The Right Way to Do It

If our programs can take complex parameters or multiple filenames, we shouldn’t handle sys.argv directly. Instead, we should use Python’s argparse library, which handles common cases in a systematic way, and also makes it easy for us to provide sensible error messages for our users. We will not cover this module in this lesson but you can go to Tshepang Lekhonkhobe’s Argparse tutorial that is part of Python’s Official Documentation.

Key Points

  • Adding command line flags can be a user-friendly way to accomplish common tasks.


Defensive Programming

Overview

Teaching: 10 min
Exercises: 5 min
Questions
  • How do I predict and avoid user confusion?

Objectives
  • Ensure that programs indicate use and provide meaningful output upon failure.

Defensive Programming

In our last lesson, we created a program which will plot our gapminder gdp data for an arbitrary number of files. This is great, but we didn’t cover some of the vulnerabilities of this program we’ve created.

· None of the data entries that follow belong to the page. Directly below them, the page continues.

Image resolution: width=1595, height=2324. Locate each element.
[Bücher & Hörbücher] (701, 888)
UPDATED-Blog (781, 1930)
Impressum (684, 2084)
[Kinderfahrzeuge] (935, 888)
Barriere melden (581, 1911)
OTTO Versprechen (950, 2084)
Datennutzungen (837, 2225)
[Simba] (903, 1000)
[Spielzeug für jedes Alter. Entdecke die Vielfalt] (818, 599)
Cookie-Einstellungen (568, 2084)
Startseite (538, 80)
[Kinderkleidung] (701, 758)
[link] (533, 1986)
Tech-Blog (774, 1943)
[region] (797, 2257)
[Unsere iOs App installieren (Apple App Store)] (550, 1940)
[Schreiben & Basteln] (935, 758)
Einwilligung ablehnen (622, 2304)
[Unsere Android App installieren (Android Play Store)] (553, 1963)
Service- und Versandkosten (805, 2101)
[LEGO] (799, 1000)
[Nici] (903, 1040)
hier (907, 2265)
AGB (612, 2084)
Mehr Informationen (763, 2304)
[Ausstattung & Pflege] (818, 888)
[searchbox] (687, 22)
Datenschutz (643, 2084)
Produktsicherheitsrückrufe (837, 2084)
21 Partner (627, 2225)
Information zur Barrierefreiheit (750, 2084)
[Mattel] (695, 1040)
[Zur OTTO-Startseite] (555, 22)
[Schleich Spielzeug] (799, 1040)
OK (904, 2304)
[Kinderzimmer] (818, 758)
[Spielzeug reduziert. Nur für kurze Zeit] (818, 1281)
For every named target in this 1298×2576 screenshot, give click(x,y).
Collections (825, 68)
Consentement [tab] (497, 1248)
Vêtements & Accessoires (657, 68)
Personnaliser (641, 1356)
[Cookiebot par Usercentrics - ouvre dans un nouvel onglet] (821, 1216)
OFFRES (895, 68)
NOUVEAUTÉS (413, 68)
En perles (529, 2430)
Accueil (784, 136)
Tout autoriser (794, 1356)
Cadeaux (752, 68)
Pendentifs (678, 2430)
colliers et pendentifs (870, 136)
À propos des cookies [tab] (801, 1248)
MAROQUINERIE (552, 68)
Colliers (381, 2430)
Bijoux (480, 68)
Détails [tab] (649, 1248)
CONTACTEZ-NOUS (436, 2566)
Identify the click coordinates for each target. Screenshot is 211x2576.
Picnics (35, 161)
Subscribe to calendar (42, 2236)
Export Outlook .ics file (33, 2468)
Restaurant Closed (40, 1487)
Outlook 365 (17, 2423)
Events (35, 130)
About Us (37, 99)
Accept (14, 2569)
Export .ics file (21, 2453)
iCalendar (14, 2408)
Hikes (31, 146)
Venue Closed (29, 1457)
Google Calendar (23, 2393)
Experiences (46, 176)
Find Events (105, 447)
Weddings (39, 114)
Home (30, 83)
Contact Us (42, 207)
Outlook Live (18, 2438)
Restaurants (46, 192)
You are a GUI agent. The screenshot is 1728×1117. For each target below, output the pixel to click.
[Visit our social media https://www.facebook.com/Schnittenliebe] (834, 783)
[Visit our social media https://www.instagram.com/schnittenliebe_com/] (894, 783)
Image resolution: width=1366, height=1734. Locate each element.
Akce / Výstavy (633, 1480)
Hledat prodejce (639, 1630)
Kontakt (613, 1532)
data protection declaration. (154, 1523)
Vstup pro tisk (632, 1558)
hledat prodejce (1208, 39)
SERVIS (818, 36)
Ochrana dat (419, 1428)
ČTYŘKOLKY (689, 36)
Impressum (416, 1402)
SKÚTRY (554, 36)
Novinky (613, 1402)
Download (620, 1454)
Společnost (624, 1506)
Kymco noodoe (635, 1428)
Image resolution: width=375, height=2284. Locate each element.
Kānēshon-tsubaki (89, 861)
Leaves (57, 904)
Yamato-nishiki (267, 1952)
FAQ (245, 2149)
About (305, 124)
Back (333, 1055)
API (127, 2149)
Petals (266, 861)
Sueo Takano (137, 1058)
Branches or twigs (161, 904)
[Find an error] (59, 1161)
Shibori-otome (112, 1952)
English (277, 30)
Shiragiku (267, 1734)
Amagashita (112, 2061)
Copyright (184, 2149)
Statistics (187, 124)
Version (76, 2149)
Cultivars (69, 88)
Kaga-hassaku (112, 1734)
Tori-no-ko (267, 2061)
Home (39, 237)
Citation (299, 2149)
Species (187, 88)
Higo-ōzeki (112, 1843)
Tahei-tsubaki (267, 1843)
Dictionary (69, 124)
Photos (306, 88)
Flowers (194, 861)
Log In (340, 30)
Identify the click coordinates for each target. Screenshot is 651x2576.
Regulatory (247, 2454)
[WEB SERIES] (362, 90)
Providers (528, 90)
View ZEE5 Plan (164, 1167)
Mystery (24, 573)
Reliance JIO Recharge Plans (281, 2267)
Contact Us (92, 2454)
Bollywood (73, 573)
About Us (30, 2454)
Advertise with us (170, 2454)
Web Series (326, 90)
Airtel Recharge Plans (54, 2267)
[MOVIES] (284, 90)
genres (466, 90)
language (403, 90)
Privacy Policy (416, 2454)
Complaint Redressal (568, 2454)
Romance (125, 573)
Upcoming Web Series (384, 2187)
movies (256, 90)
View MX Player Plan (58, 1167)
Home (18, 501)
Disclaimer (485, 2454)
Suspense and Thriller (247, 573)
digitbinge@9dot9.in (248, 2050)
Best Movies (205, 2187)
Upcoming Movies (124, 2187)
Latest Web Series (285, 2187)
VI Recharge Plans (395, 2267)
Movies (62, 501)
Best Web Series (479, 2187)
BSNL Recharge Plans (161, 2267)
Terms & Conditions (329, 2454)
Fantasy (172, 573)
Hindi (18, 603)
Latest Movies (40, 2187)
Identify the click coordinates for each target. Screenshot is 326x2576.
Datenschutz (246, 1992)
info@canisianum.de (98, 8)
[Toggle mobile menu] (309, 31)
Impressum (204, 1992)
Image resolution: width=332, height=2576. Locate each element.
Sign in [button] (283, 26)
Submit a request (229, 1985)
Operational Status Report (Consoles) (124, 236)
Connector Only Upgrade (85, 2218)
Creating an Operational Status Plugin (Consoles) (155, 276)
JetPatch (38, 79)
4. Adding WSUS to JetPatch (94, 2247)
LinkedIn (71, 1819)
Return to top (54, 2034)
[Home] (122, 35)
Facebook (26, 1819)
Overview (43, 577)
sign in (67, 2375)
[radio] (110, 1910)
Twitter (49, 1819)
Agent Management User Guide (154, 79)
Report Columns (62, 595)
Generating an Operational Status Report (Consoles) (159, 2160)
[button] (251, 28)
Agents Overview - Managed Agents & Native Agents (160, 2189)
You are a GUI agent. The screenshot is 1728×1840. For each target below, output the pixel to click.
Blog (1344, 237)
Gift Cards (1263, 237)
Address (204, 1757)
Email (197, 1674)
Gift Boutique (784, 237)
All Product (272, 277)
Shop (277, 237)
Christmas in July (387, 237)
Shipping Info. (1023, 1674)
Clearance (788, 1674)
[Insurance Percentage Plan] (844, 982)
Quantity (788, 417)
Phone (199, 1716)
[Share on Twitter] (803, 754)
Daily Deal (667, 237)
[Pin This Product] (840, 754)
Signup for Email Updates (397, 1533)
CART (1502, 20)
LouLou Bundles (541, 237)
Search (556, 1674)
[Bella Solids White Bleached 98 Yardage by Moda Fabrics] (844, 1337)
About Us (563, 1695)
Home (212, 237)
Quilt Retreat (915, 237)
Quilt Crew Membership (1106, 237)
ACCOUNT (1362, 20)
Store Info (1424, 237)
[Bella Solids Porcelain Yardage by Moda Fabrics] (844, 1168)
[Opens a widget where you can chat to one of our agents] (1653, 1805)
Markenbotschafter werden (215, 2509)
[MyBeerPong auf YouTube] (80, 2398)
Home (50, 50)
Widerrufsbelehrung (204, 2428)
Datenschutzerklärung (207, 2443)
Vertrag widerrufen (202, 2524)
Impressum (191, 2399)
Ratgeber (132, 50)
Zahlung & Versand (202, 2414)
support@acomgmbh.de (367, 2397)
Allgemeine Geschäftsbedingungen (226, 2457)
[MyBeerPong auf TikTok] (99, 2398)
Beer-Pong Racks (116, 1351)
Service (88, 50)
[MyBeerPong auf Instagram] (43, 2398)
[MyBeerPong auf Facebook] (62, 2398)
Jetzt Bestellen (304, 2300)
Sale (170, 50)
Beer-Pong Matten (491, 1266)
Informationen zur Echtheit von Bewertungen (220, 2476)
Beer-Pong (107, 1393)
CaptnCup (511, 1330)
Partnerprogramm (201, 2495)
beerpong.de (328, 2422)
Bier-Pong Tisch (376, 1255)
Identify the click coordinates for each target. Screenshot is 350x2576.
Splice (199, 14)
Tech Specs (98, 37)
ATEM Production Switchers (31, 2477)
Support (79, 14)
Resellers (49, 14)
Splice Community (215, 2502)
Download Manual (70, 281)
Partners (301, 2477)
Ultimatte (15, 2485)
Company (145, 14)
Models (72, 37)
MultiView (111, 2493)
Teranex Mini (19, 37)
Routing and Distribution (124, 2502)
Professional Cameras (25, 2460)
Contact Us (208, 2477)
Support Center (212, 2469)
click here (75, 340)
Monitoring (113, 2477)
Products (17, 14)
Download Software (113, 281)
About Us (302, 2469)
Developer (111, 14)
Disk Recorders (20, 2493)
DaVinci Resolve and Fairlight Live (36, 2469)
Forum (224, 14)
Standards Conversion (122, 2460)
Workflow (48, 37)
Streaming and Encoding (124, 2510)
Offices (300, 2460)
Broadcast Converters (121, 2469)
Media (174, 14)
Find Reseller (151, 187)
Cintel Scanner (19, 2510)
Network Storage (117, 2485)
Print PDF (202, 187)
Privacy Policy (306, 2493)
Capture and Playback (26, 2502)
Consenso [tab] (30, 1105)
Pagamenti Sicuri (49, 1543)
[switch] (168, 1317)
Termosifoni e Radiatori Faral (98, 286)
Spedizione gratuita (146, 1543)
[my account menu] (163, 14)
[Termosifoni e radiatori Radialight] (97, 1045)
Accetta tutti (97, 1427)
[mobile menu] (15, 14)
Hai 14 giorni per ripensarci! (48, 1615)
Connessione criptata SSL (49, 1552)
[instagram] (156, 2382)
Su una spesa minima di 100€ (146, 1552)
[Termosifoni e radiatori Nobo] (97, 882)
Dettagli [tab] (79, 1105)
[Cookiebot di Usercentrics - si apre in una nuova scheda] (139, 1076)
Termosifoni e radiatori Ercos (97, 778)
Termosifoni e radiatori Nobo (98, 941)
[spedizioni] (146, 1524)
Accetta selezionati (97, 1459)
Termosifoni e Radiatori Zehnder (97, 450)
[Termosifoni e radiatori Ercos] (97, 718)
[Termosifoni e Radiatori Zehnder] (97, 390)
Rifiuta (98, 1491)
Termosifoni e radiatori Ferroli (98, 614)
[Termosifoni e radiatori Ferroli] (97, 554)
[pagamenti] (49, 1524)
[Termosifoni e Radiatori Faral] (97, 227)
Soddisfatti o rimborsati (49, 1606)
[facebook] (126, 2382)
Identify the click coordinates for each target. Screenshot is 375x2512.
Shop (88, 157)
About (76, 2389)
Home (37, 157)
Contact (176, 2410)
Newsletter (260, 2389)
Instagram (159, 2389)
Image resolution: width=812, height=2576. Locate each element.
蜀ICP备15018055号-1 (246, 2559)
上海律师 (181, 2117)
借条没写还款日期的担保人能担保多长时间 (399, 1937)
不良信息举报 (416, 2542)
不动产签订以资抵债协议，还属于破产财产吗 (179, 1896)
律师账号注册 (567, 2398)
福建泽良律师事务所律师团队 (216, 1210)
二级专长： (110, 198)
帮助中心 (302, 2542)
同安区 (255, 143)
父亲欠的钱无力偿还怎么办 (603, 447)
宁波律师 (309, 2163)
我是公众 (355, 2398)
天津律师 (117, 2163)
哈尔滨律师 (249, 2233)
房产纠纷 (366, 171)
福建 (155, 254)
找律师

First, let’s try running our program without any additional arguments or flags.

$ python gdp_plots.py
Traceback (most recent call last):
  File "gdp_plot.py", line 12, in <module>
    filenames = sys.argv[1:]
IndexError: list index out of range

Python returns an error when trying to find the command line argument in sys.argv. It cannot find that argument because we haven’t provided it to the command and as a result there is no entry in sys.argv where we’re telling it to look for this value. We may know all of this because we’re the ones who wrote the program, but another user of the program without this experience will not.

More on Function Errors/Exceptions

Python reports a runtime error when something goes wrong while a program is executing.

age = 53
remaining = 100 - aege # mis-spelled 'age'
NameError: name 'aege' is not defined
  • The message indicates a problem with the name of a variable

Python also reports a syntax error when it can’t understand the source of a program.

print("hello world"
  File "<ipython-input-6-d1cc229bf815>", line 1
    print ("hello world"
                        ^
SyntaxError: unexpected EOF while parsing
  • The message indicates a problem on first line of the input (“line 1”).
    • In this case the “ipython-input” section of the file name tells us that we are working with input into IPython, the Python interpreter used by the Jupyter Notebook.
  • The -6- part of the filename indicates that the error occurred in cell 6 of our Notebook.
  • Next is the problematic line of code, indicating the problem with a ^ pointer.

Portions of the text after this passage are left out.